A nouveau escorté, le roi se dirige vers la case où l’attendent ses dix ministres, le chef peul et le chef mossi. Il est aspergé d’eau peu avant de franchir la porte. Pendant ce temps, les familles des bouchers, en l’occurrence les Nassouri s’activent pour dépecer les bêtes immolées et les découper en petits morceaux qui seront offerts aux familles alliées. Le griot de la cour entre en scène. Il fait les louanges du nouveau roi et annonce, dans un tonnerre d’applaudissements, le nom de son règne : Hamapanli Kambia, qui signifie : "le bienfait n’ai jamais perdu" !
C’est maintenant fait. La tradition a été respectée. Les rites ont été accomplis et les ancêtres ont béni le du roi. A preuve, le coq, après s’être débattu, est retombé pile sur le dos.
Environ une demi-heure après, on annonce la sortie du 32è roi du Nungu, c’est-à-dire Fada, et du Gulmu, l’empire. Entouré de ses ministres et autres sages du royaume, il reçoit les allégeances des familles princières. A tour de rôle, et après s’être déchaussées, ces dernières s’avancent, s’accroupissent et des mains, font des signes d’allégeance. Ils offrent ensuite des présents au roi. Du bétail, de la volaille et des géritanes remplies de dolo, la bière locale.
Le reste de la journée est marquée par des réjouissances dans la cour royale.
Le Nungu a maintenant deux rois. Résultat de l’incapacité des familles princières à s’accorder sur un mode consensuel de dévolution du pouvoir.
Une situation que déplorent les deux camps, mais nul n’est prêt à céder. « Ne vous inquiétez pas ; nous allons trouver une solution parce que deux rois sur un trône, ce n’est pas acceptable », promet un ministre.

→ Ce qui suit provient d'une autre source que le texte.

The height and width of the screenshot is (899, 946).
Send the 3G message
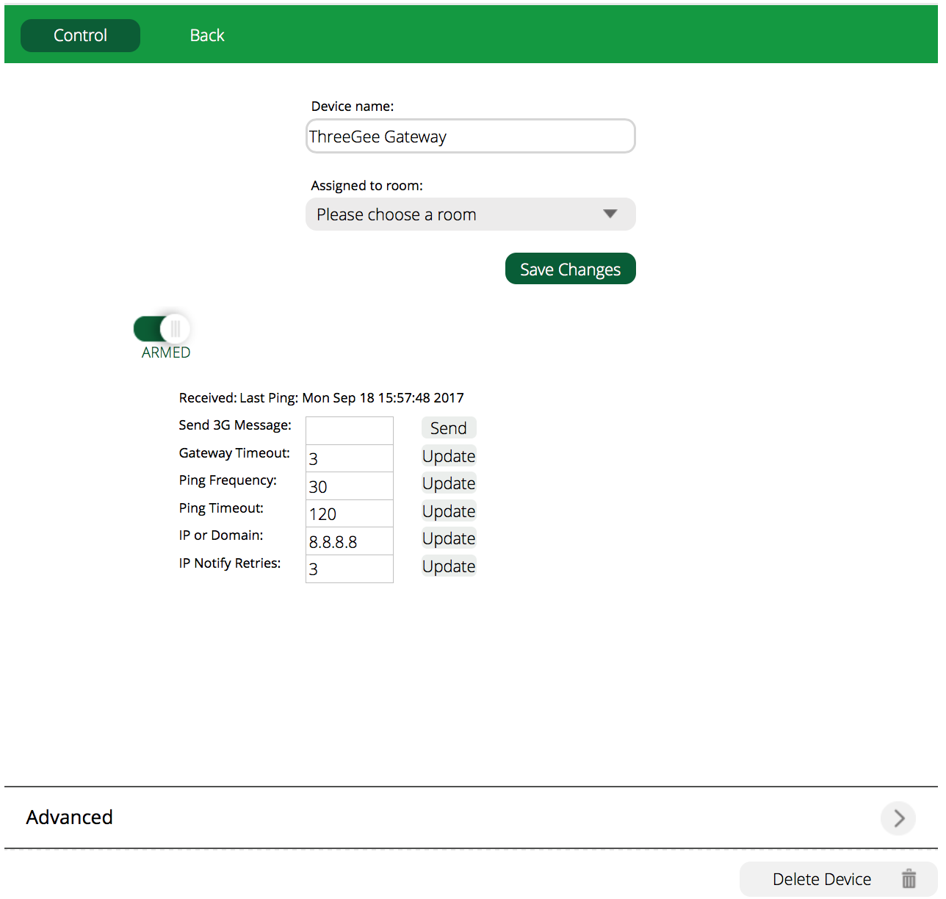[x=449, y=428]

Dans leurs messages, les deux rois ont appelé à taire les divergences et à unir les forces des fils et filles de la région dans le combat contre l’hydre terroriste et pour le développement socio-économique du royaume.
C’est tout le mal qu’on leur souhaite d’autant que l’étau terroriste se resserre de plus en plus sur la ville.